§ TASK ITEM:
Show, from the records below, all lines that contain the word "Given".

Top of PROVIDED INFORMATION

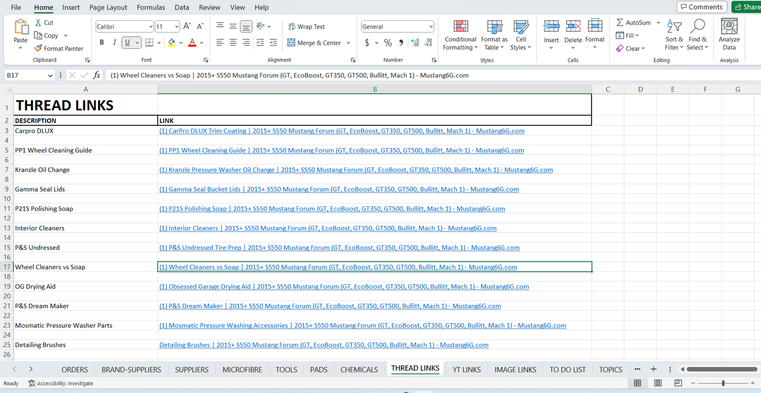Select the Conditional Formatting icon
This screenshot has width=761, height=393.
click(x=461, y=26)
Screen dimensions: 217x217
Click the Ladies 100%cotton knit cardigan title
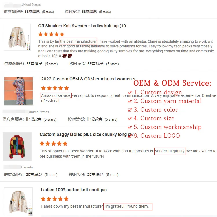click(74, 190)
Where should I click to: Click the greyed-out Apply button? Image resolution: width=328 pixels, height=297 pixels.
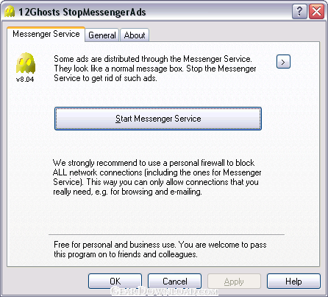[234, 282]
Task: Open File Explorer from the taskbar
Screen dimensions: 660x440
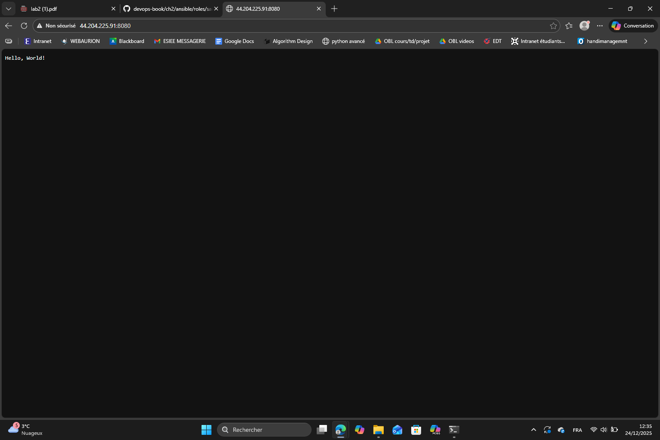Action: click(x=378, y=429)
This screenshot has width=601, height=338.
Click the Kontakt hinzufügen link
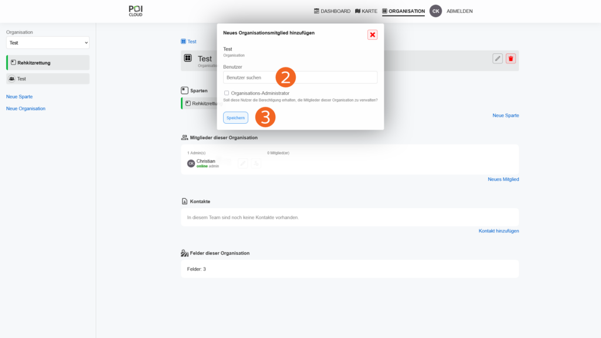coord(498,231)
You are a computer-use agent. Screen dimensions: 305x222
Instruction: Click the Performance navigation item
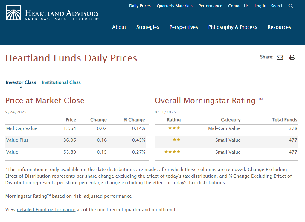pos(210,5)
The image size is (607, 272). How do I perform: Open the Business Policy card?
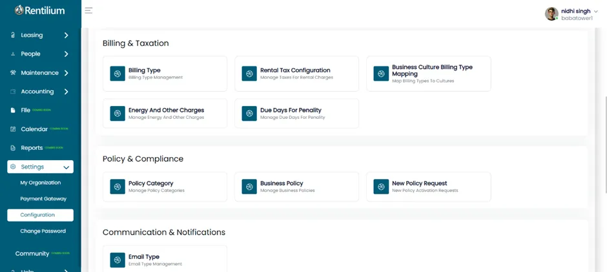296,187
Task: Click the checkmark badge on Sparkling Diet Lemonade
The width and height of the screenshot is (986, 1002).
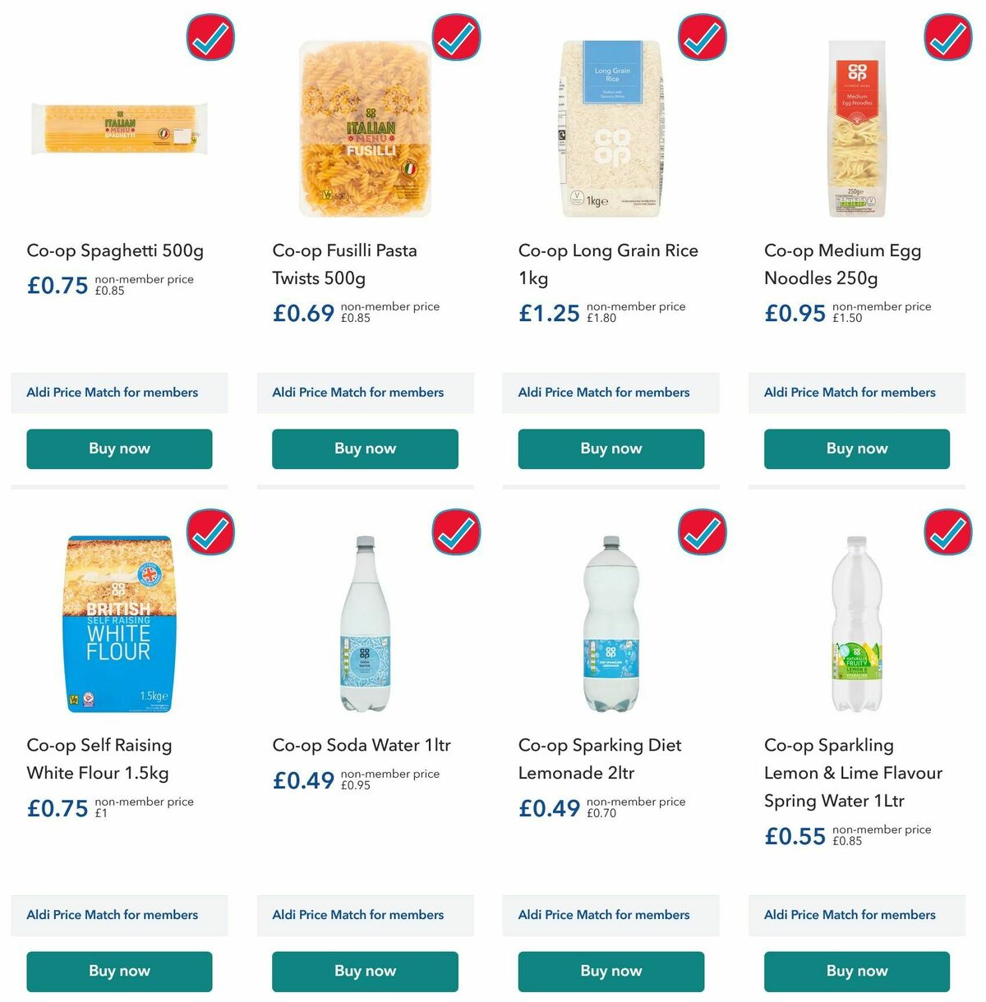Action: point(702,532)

Bottom of PROVIDED INFORMATION
Top of PROVIDED INFORMATION

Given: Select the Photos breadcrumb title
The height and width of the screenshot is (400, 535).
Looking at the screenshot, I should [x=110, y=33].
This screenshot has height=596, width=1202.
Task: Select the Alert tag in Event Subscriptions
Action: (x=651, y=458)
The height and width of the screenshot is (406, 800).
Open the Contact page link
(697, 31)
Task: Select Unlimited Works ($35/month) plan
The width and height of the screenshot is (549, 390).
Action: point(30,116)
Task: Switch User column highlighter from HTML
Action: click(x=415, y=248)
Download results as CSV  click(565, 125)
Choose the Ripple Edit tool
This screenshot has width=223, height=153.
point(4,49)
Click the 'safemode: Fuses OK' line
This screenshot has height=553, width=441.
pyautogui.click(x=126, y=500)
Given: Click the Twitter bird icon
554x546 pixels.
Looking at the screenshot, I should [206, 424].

Bottom of PROVIDED INFORMATION

§ ANSWER BELOW:
Given: Select the Photos breadcrumb title
Given: Click the Twitter bird icon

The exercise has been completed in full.